### Votre consigne
Pourriez-vous transcrire tel quel le passage du texte sur Lufthansa qui commence par « Nonobstant cette contre-performance, et » et se poursuit jusqu'à « Airways ou Alitalia. » ?

### Document source
____
Il est exactement au même niveau aujourd'hui qu'à l'époque. La dernière décennie, pour sa part, fut marquée par une absence de croissance et une capacité bénéficiaire erratique, plombée il est vrai par l'épisode de la pandémie. Entre temps, les distributions de dividendes furent modestes et inégales. 

Nonobstant cette contre-performance, et à l'exception de Wizz et de Ryanair qui firent mieux grâce à leur rôle de pionniers sur les segments low-cost, Lufthansa s'en sortait très honorablement face à ses comparables européens comme Air France-KLM, British Airways ou Alitalia. 

Ceci s'expliquait par son contrôle du hub de Francfort — premier aéroport européen — et par son portefeuille d'activités bien diversifié, notamment sur le cargo, la maintenance et les vols d'affaires entre l'Europe et l'Asie. Ces avantages lui permirent d'échapper aux multiples augmentations de capital qui diluèrent les actionnaires des compagnies concurrentes.
____
### Données enregistrées
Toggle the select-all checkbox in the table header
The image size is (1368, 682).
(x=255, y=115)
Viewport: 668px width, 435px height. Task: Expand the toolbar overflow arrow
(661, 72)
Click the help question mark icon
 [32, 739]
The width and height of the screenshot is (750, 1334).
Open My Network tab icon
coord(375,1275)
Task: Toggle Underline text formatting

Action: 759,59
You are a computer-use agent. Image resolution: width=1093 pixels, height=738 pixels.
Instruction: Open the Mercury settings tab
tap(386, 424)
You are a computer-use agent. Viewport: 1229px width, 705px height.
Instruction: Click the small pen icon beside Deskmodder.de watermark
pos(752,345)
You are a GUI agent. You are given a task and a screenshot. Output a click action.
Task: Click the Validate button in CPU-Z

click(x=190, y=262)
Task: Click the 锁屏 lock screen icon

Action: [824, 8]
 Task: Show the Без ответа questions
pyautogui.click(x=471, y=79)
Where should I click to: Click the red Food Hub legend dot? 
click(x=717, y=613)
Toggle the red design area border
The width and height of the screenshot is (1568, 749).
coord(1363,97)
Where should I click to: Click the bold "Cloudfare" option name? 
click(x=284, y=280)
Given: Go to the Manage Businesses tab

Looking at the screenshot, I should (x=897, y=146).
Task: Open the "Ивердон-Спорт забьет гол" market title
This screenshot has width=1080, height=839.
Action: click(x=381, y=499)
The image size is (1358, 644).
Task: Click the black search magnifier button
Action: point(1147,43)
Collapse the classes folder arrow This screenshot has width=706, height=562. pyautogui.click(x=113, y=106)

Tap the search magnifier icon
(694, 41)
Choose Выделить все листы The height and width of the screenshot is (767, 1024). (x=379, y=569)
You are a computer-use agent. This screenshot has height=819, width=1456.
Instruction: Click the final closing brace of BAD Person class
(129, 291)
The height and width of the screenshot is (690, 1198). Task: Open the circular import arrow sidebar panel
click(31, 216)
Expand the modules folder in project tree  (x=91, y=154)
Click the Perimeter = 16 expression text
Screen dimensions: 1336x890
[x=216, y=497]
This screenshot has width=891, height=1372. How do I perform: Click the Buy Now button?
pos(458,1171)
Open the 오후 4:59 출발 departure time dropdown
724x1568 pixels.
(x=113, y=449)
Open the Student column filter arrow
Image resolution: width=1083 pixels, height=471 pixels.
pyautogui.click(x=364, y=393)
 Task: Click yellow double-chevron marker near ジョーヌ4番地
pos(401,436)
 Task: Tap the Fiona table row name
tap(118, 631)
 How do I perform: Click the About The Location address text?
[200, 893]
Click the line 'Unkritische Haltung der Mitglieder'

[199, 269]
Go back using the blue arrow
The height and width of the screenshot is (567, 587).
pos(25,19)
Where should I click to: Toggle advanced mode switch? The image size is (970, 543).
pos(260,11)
____
### Réponse rédigée
Nonobstant cette contre-performance, et à l'exception de Wizz et de Ryanair qui firent mieux grâce à leur rôle de pionniers sur les segments low-cost, Lufthansa s'en sortait très honorablement face à ses comparables européens comme Air France-KLM, British Airways ou Alitalia.